__本文__:

◆ ◆ ◆ ◆

1300年に渡る真珠の歴史がある長崎県の大村湾。別名「琴の海」とも呼ばれ、閉鎖的海域のため湖のように潮の流れが穏やかで、プランクトンが豊富なことから、真珠養殖に必要な条件が揃った貴重な海です。

 

 

 

 

現在日本の海で養殖される真珠の多くは、あこや真珠という種類で、世界のあこや真珠の中でも日本産は美しい照りと高い評価を受けています。

 

 

その理由は、日本の四季に関係しています。 12月の浜上げと呼ばれる真珠を取り出す収穫作業が行われる頃に、海水温度が下がることにより、真珠層をより美しくすると言われています。

真珠の養殖は稚貝を育てるところから始まり、その後母貝へ核入れを行い、浜上げまでは、約4~5年もの月日を要します。

 

 

真珠養殖場の方の丁寧なお世話により生み出される真珠ですが、収穫時の海の環境にとても左右される生き物なため、収穫された半数は死んでしまいます。そのため、海と人間の共同の作業により生まれるあこや真珠は、まさに一つ一つが繊細な尊い命なのです。

 

 

 

 

しかし近年、原因不明の病気など何かしらの問題が起こり、2019年にはあこや貝の大量死が全国的に発生しており、国産のあこや真珠の収穫量は減少、真珠産業は生存の危機にも直面しています。

 

 

そんな中、海とあこや真珠の物語に心を動かされ活動を始めた、一人の女性がいます。

◆ ◆ ◆ ◆

__提示一覧__:
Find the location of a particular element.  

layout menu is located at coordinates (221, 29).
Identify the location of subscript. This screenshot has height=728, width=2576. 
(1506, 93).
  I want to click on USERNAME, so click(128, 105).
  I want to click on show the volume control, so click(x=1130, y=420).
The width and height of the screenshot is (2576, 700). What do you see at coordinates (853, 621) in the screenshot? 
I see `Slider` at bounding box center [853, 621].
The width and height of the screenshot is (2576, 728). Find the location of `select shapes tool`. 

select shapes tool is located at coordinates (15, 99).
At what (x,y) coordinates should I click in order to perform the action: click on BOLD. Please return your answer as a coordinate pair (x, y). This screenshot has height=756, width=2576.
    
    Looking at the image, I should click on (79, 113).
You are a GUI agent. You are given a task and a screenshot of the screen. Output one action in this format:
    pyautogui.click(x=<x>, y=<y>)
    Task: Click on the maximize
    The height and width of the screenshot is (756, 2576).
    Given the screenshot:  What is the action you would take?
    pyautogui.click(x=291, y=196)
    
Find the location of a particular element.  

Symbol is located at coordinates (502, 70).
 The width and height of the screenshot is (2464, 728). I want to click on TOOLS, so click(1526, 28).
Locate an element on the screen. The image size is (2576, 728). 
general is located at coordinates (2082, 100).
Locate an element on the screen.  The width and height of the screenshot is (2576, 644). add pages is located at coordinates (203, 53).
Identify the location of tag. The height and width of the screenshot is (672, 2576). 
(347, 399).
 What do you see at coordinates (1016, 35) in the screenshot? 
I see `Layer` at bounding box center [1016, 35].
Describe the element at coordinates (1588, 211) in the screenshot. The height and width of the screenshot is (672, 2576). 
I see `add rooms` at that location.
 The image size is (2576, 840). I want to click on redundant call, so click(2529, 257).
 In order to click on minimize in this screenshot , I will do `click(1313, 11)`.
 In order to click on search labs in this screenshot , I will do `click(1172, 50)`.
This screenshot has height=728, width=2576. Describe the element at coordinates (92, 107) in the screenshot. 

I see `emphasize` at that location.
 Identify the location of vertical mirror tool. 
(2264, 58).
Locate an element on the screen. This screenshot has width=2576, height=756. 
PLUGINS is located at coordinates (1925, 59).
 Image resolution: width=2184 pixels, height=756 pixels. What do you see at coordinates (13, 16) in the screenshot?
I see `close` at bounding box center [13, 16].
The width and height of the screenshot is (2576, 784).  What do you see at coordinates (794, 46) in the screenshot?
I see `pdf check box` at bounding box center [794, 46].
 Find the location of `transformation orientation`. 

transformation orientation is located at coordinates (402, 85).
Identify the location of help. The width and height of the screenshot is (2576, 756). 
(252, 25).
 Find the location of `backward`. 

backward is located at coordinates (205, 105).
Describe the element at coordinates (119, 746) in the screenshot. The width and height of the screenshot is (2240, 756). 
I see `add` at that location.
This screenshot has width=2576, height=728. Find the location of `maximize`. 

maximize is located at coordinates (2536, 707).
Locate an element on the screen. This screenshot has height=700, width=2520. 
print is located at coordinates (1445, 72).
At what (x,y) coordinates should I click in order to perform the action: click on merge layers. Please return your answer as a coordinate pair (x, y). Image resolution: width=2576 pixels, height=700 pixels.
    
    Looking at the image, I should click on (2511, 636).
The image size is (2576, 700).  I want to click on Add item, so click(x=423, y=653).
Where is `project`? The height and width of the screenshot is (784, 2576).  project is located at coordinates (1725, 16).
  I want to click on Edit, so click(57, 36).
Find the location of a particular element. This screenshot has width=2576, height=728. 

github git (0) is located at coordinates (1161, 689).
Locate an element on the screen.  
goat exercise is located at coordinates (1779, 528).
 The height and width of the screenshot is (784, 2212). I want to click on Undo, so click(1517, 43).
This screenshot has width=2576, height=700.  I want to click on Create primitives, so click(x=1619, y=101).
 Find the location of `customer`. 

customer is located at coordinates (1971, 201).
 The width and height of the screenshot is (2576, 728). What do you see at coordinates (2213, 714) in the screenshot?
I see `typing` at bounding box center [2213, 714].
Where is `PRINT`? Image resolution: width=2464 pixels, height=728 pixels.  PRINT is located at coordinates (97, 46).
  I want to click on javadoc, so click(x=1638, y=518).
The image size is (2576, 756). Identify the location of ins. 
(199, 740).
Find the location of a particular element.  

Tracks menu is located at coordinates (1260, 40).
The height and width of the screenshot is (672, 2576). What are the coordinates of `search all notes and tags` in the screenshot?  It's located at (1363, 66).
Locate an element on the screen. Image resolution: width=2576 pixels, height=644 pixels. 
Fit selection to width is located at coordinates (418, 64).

◆ ◆ ◆ ◆

__課題 1__:
本文によると、真珠の養殖は稚貝を育て始めてから浜上げまでに、どれくらいの月日を要しますか。
__課題 2__:
本文の一部を更新し、「その理由は、日本の四季に関係」という語句のある箇所から書き始め、「一つが繊細な尊い命なのです。」の後で書き終えてください。その際、「海水温度」を「海の水温」に置き換えること。

__解答 1__:
約4~5年です。

__解答 2__:
その理由は、日本の四季に関係しています。 12月の浜上げと呼ばれる真珠を取り出す収穫作業が行われる頃に、海の水温が下がることにより、真珠層をより美しくすると言われています。

真珠の養殖は稚貝を育てるところから始まり、その後母貝へ核入れを行い、浜上げまでは、約4~5年もの月日を要します。

 

 

真珠養殖場の方の丁寧なお世話により生み出される真珠ですが、収穫時の海の環境にとても左右される生き物なため、収穫された半数は死んでしまいます。そのため、海と人間の共同の作業により生まれるあこや真珠は、まさに一つ一つが繊細な尊い命なのです。